'''

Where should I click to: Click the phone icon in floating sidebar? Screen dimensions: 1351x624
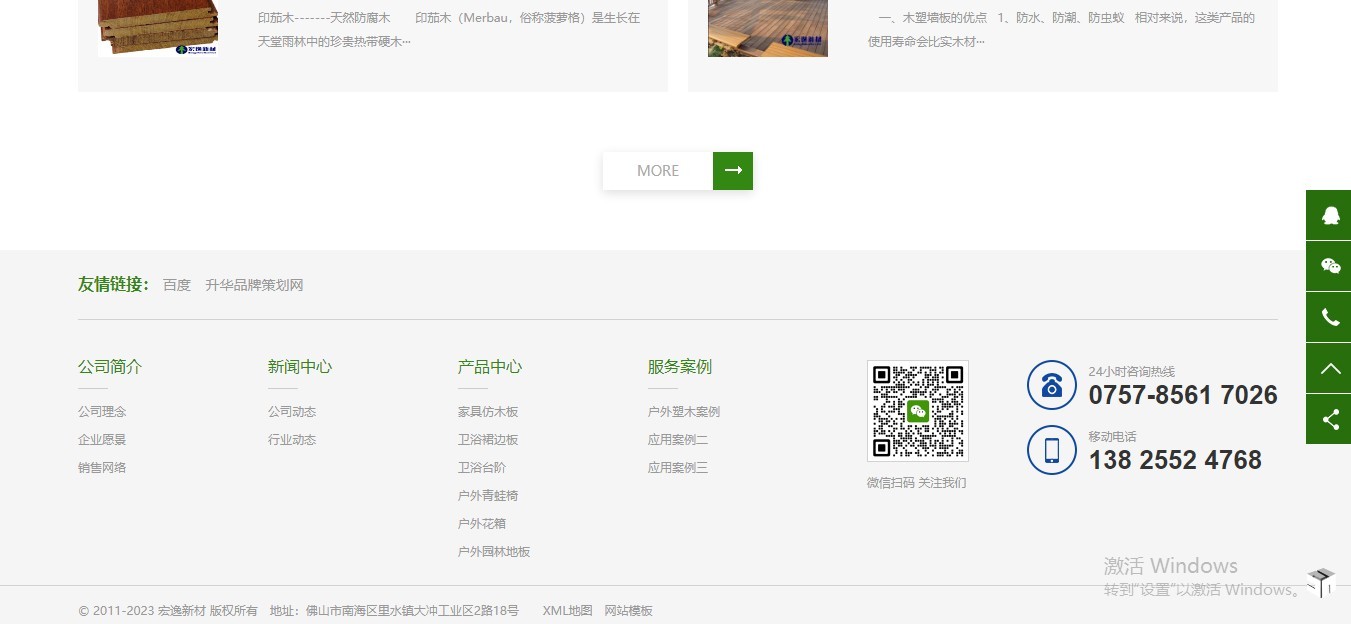point(1329,317)
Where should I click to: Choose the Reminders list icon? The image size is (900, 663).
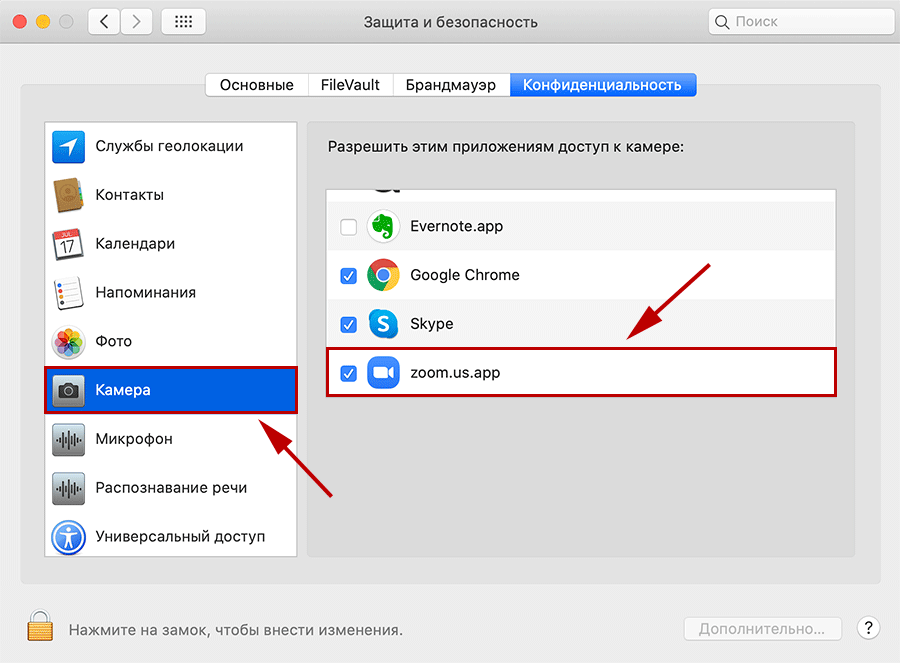coord(68,293)
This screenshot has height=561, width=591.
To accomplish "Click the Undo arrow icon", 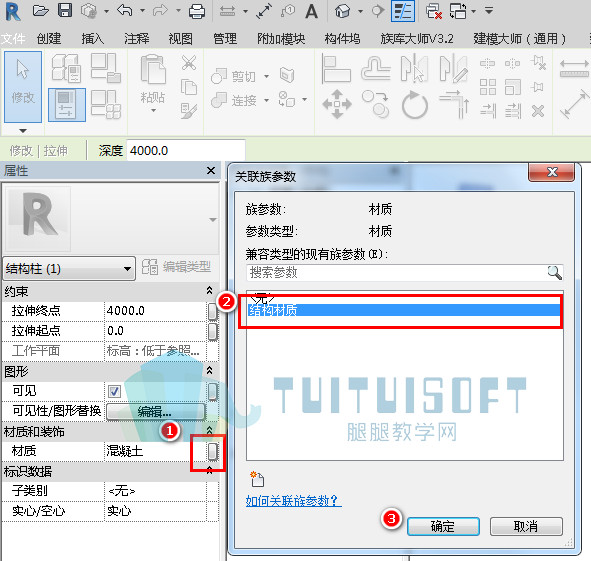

'''

ASSIGNMENT: Word for word, set down the lines from the line with "This screenshot has height=561, width=591." through the last line of the entries, and nothing else; the pictures stay out.

RESPONSE BELOW:
This screenshot has height=561, width=591.
To accomplish "Click the Undo arrow icon", 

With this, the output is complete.